» **Supplied data**

□ □ □

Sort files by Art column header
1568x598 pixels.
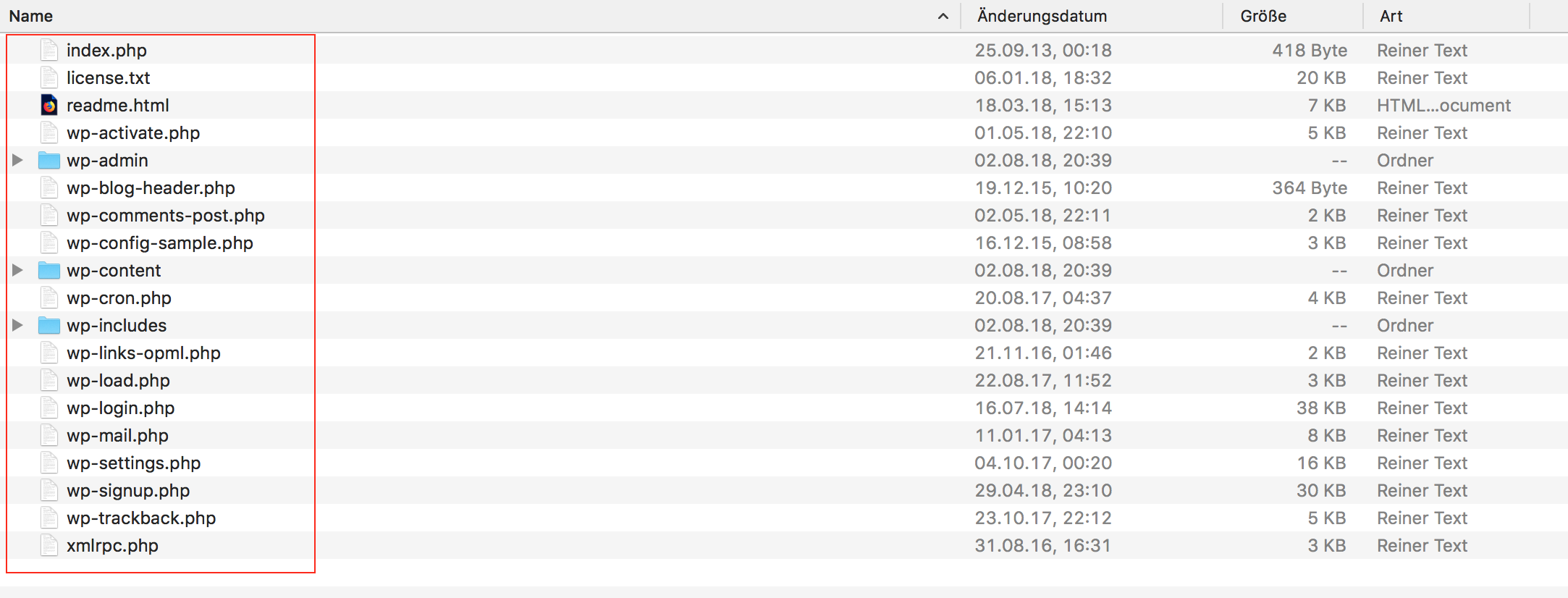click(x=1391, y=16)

□ □ □

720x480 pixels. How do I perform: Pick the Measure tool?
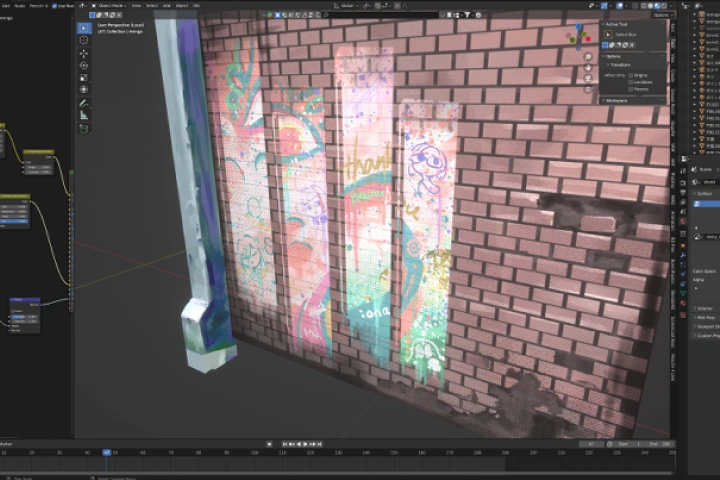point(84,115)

□ □ □

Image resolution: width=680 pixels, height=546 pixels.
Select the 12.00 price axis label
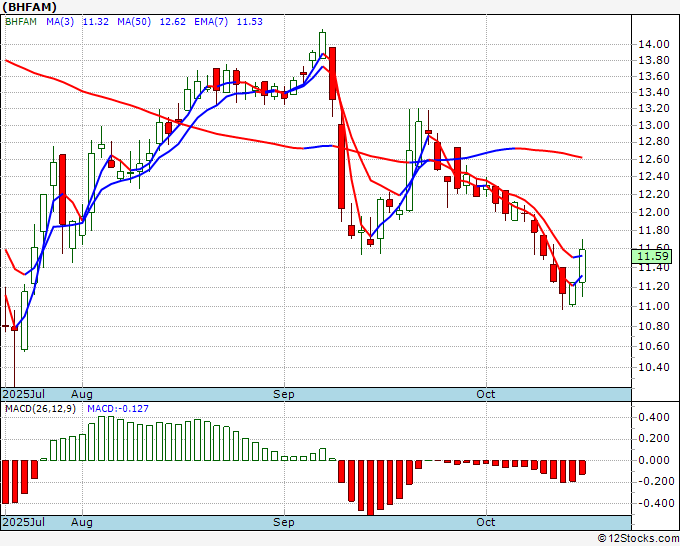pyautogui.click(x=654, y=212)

□ □ □

Copy the material from the line with "Image resolution: width=680" up to and including the line with "pyautogui.click(x=654, y=212)", swapping "price axis label" for "price scale label" and changing nothing else. Omit the pictures.

Image resolution: width=680 pixels, height=546 pixels.
Select the 12.00 price scale label
pyautogui.click(x=654, y=212)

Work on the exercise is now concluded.